◆ **Exercise details**: Retype, character for character, the part of the records below that opens with the line containing "This screenshot has width=1024, height=768." and closes with the line containing "pyautogui.click(x=570, y=272)", including both of those lines.

Saved entries:

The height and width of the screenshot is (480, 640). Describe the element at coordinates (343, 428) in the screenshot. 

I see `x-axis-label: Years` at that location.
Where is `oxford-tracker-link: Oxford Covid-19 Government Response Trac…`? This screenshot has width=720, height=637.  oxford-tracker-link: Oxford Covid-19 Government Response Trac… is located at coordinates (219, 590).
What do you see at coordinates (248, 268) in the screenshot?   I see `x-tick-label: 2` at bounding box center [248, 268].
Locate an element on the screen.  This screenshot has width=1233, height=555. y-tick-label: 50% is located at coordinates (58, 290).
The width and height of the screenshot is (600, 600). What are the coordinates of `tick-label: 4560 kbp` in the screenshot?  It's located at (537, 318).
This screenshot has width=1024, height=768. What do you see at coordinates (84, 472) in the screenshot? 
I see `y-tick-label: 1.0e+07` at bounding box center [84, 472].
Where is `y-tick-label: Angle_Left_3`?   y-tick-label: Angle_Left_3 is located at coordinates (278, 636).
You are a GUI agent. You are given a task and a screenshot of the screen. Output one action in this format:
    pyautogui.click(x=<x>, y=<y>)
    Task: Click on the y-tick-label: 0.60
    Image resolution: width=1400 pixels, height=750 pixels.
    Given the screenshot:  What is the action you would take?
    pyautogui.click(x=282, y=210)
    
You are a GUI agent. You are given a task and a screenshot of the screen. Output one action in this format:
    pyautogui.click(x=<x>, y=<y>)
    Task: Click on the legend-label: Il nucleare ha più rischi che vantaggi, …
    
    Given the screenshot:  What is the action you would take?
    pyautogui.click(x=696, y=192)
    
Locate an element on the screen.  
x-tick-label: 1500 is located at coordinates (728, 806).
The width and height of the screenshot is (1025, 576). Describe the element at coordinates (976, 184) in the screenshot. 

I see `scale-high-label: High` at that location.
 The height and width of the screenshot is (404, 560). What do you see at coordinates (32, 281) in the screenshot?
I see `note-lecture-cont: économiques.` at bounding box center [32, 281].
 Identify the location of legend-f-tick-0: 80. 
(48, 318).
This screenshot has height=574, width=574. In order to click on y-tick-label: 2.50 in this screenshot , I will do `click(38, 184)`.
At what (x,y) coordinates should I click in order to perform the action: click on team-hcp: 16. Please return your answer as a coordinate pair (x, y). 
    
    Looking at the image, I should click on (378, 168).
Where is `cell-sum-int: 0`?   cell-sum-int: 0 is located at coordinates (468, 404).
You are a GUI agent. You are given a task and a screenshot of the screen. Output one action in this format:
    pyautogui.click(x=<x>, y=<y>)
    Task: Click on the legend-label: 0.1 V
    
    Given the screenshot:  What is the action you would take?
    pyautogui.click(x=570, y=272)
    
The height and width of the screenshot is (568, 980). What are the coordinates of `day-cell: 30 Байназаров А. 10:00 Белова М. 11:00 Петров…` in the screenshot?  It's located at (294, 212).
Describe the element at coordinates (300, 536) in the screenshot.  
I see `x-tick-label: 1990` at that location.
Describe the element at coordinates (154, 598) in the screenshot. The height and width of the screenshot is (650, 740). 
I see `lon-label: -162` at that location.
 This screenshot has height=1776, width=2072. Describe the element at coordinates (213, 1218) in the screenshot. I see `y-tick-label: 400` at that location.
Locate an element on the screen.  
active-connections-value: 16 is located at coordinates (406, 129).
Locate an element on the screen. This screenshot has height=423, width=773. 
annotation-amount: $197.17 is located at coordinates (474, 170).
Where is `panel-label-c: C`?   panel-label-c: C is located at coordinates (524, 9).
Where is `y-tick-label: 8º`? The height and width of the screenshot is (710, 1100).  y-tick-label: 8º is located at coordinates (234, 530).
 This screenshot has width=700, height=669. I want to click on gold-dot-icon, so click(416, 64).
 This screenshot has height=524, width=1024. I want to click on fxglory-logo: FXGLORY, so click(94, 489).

◆ **Exercise response**:
This screenshot has width=1024, height=768. What do you see at coordinates (84, 472) in the screenshot? 
I see `y-tick-label: 1.0e+07` at bounding box center [84, 472].
Where is `y-tick-label: Angle_Left_3`?   y-tick-label: Angle_Left_3 is located at coordinates (278, 636).
You are a GUI agent. You are given a task and a screenshot of the screen. Output one action in this format:
    pyautogui.click(x=<x>, y=<y>)
    Task: Click on the y-tick-label: 0.60
    Image resolution: width=1400 pixels, height=750 pixels.
    Given the screenshot:  What is the action you would take?
    pyautogui.click(x=282, y=210)
    
You are a GUI agent. You are given a task and a screenshot of the screen. Output one action in this format:
    pyautogui.click(x=<x>, y=<y>)
    Task: Click on the legend-label: Il nucleare ha più rischi che vantaggi, …
    
    Given the screenshot:  What is the action you would take?
    pyautogui.click(x=696, y=192)
    
Locate an element on the screen.  
x-tick-label: 1500 is located at coordinates (728, 806).
The width and height of the screenshot is (1025, 576). Describe the element at coordinates (976, 184) in the screenshot. 

I see `scale-high-label: High` at that location.
 The height and width of the screenshot is (404, 560). What do you see at coordinates (32, 281) in the screenshot?
I see `note-lecture-cont: économiques.` at bounding box center [32, 281].
 Identify the location of legend-f-tick-0: 80. 
(48, 318).
This screenshot has height=574, width=574. In order to click on y-tick-label: 2.50 in this screenshot , I will do `click(38, 184)`.
At what (x,y) coordinates should I click in order to perform the action: click on team-hcp: 16. Please return your answer as a coordinate pair (x, y). 
    
    Looking at the image, I should click on (378, 168).
Where is `cell-sum-int: 0`?   cell-sum-int: 0 is located at coordinates (468, 404).
You are a GUI agent. You are given a task and a screenshot of the screen. Output one action in this format:
    pyautogui.click(x=<x>, y=<y>)
    Task: Click on the legend-label: 0.1 V
    
    Given the screenshot:  What is the action you would take?
    pyautogui.click(x=570, y=272)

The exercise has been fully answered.